I think it is a sad reflection on our civilization that while we can and do measure the temperature in the atmosphere of Venus, we do not know what goes on inside our soufflés.
「金星の大気温度を測れるというのに、スフレの中で何が起きているかを知らないというのは、われわれの文明の貧しさを表していると思いますね。」
医学の世界もまた同じです。医師は患者さんからのシンプルな医学的な質問には、意外に答えられないことがあります。そしてそこには医学的価値が高いものが数多くあるのです。
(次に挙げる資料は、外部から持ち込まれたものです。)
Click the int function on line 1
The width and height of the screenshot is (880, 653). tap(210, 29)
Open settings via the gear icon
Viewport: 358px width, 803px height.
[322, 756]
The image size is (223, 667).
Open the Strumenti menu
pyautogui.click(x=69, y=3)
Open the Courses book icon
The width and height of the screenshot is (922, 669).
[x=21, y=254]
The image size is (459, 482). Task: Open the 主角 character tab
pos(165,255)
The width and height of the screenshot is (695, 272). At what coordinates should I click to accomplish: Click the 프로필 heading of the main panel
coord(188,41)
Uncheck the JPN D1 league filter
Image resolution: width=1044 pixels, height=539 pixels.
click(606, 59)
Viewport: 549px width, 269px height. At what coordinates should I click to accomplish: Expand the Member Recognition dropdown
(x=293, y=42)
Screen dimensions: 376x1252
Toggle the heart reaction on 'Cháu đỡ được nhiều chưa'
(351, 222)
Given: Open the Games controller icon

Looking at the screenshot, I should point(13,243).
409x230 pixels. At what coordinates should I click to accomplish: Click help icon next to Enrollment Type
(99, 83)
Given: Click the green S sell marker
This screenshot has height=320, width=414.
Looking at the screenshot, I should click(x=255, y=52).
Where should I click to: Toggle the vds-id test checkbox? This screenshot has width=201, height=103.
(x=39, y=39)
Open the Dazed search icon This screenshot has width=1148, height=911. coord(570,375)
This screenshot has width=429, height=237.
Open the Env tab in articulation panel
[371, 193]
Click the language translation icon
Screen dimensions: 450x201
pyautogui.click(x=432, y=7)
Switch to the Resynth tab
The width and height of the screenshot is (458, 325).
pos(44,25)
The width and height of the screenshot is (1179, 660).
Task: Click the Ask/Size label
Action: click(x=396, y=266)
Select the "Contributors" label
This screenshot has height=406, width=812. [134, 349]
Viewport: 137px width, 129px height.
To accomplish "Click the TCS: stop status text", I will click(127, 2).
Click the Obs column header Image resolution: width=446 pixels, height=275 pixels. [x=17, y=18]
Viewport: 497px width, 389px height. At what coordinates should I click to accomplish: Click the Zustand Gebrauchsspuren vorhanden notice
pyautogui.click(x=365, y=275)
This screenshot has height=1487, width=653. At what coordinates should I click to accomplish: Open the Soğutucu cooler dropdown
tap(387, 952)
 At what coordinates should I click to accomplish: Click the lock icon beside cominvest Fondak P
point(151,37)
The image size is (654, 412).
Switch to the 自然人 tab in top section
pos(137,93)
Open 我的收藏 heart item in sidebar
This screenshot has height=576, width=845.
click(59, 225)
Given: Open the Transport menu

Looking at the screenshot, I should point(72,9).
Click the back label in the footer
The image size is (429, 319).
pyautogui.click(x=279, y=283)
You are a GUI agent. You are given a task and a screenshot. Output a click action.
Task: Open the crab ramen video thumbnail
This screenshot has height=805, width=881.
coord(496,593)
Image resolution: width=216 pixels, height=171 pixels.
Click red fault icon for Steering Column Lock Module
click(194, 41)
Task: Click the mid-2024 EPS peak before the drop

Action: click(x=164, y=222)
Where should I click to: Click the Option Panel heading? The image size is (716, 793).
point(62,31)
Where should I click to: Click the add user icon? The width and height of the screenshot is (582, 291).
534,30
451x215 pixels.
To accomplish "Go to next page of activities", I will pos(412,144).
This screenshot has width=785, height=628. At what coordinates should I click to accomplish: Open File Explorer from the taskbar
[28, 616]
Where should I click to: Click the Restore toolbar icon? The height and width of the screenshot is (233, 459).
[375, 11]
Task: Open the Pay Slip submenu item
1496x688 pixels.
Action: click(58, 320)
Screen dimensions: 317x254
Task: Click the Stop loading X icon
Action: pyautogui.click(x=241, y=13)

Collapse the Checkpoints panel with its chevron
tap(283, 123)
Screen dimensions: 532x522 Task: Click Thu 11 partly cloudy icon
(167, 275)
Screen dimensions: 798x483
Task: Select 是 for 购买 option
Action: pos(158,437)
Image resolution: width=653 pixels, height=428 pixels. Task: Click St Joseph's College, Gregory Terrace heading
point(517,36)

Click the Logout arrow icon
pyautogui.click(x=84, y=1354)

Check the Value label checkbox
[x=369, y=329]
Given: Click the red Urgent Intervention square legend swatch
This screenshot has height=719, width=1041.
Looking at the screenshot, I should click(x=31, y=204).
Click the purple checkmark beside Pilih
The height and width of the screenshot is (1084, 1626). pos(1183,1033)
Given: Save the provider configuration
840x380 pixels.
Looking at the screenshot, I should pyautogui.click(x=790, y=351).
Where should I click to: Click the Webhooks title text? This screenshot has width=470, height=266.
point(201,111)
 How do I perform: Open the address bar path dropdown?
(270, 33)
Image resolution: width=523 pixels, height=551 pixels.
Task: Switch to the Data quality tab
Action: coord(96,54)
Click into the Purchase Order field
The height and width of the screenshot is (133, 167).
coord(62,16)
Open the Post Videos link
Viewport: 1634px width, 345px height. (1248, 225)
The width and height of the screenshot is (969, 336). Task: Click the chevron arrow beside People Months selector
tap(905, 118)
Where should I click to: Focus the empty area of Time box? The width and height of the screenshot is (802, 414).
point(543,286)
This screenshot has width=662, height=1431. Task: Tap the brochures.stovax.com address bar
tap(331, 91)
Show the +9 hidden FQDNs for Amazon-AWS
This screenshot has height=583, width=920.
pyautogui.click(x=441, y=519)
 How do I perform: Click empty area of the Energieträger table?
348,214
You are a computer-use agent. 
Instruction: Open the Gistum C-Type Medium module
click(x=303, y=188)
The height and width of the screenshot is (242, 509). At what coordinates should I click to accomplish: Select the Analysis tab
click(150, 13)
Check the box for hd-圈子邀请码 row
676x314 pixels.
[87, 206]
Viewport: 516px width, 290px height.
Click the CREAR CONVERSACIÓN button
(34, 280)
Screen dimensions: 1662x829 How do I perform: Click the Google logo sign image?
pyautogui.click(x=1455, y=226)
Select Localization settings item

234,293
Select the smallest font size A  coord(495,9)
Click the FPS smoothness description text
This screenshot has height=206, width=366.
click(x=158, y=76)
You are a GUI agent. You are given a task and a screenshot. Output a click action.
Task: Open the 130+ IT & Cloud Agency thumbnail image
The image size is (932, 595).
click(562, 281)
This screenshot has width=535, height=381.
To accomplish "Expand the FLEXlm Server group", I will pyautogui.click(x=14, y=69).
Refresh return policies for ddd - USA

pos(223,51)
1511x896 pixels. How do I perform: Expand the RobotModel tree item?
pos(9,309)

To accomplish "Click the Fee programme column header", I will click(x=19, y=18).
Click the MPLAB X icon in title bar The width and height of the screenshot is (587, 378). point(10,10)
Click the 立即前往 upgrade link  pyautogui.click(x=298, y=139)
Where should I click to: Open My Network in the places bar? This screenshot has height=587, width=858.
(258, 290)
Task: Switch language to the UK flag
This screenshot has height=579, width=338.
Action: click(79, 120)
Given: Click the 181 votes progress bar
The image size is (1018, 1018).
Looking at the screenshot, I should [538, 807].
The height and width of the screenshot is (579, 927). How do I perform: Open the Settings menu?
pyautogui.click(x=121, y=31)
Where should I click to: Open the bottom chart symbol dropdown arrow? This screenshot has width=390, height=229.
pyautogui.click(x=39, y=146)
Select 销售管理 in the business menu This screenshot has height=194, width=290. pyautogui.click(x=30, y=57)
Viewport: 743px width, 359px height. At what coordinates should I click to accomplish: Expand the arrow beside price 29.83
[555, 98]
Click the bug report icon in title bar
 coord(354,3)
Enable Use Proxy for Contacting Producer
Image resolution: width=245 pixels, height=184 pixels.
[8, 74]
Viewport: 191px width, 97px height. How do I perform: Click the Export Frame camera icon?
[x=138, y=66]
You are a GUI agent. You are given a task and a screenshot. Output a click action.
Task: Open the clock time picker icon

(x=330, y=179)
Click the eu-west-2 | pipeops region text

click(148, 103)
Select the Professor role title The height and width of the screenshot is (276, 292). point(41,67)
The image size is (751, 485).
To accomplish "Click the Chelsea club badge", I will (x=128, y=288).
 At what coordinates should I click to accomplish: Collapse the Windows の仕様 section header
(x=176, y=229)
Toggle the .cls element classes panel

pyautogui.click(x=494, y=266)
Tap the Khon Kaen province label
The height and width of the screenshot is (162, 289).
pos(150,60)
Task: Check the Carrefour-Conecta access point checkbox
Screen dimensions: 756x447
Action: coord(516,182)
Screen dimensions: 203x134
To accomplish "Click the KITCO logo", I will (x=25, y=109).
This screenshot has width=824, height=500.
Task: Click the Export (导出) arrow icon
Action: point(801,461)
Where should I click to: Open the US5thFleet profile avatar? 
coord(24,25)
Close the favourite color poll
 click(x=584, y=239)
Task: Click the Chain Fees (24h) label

筆者は指導医として毎週1回、研修医にちょっとした医学トリビアを教えるということを慣習にしていました。トリビアと言ってもすべて論文に基づいた内容で、診療に役立つものを厳選していました。その後、その内容をスケールアップさせたものとして、「医学と日常の狭間で~患者さんからの素朴な質問にどう答える?~」というタイトルで医学書院の雑誌「総合診療」に2020年4月から2024年3月までの4年間、連載しました。本書には過去に連載された内容に新たに5つの医学トリビア追加し、毎週1テーマで計算すると1年分のトリビアを詰め込みました。指導医の先生方には毎週の話のネタとして参考にしていただくのも一興かと思います。
連載に際して、医師以外からも反響が大きかったことは驚きでした。看護師やコメディカルの方々から連載を楽しみにしているという声が聞かれ、目の前の疑問を解決することこそが、医学や科学の本質的な目的であり、万人から望まれているものであると思いました。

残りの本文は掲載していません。